VINCENT PRICE PRESENTS #13 (cover date November 2009) “The Abominable Dr. Phibes in The Deadly Comedy”.  Story and Art by Adriano

         Dr. Phibes is back! - - one of my favorite Vincent Price movie characters gets revived in this original story by Adriano.  It seems Adriano is also a fan, as this story is very faithful to the Phibes continuity and follows the same twisted path and dark humor of the two films.  The wronged Phibes is once again trying to find ways to resuscitate Victoria, his preserved wife and his life.  Just as he did before, he devises inventive means to murder and accomplish his purpose.


          Another great cover helps set the tone and gives a good indication of the grim contents as well as the comedic undertones.  Murder by champagne bottle.  The victim is depicted as dead and surprised with the bottle cork firmly embedded between the eyes while a bored Dr. Phibes seems to bemoan the spilled champagne.

           The opening page murder takes place back stage at a theater presentation of Jack And The Beanstalk.  As the panel art zooms in on a close-up of the soon to be dead main actor in his dressing room it passes a wall of playhouse posters, all heralding various productions that bear the names of Vincent Price movies (House of Usher, The Comedy Of Terrors, etc.)

          Adriano’s art is fascinating, almost a hybrid of the styles of Ben Templesmith and Gahan Wilson with a painted look featuring a wash of colors and bleeding, dripping inks.  Adriano is also the colorist and compliments his line drawings appropriately.  It’s a delight to behold.  He also introduces a new character to the world of Phibes, the sinister and brooding Thanatos (many mythic themes throughout this story) - - the father of Victoria who disapproves of his son-in-law and appears to be aiding the inspectors.

          I enjoyed this story and hope that Adriano returns with more adventures of Dr. Phibes.

VINCENT PRICE PRESENTS #2 (cover date October 2008) untitled story by Chad Helder (writer), Giovanni Timpano (art), and Jesse Heagy (colors)

          Through the use of some clever Photoshop software or cropping/editing the photographic image of Vincent Price’s head rest neatly atop the formal dining gown attired figure that narrates the opening and ending of this story.

          The story recounts the early days of a Neanderthal tribe as they encounter the first were-wolves and learn they are transformed family members.  The lead character is faced with hard decisions as he must battle and defeat his own brother in order to rescue his daughter, abducted by a fearsome werewolf in the opening pages.  In addition to being one of the earliest encounters to feature monsters, there is also a ghostly and inspirational presence.

          Dialogue is kept to a minimum and relies on the art more to move the story along.  It’s very well done and the absence of word or thought balloons allows for more appreciation of the drawing and coloring.

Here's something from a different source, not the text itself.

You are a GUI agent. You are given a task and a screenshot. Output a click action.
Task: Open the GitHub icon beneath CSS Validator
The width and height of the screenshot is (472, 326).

          There’s a cool twist to the ending of this story that made me smile.


         VINCENT PRICE PRESENTS has been nominated for a 2009 Rondo Hatton Classic Horror Award for Best Horror Comic.  The list of all the nominees and numerous award categories can be found at   Comics are listed as Category #21 and VINCENT PRICE PRESENTS will compete for the award with 12 other nominees, including THE ASTOUNDING WOLF-MAN, BEASTS OF BURDEN, THE COMPLETE DRACULA, and VICTORIAN UNDEAD.

          The awards are named in memory of movie actor Rondo Hatton and the bust is an image of  The Creeper, one of the characters he portrayed.

          It’s a really neat website so be prepared to spend some time exploring it.  You can also download an awards form and submit your choices as this is a fan-based award.  Voting is being conducted now through April 3rd.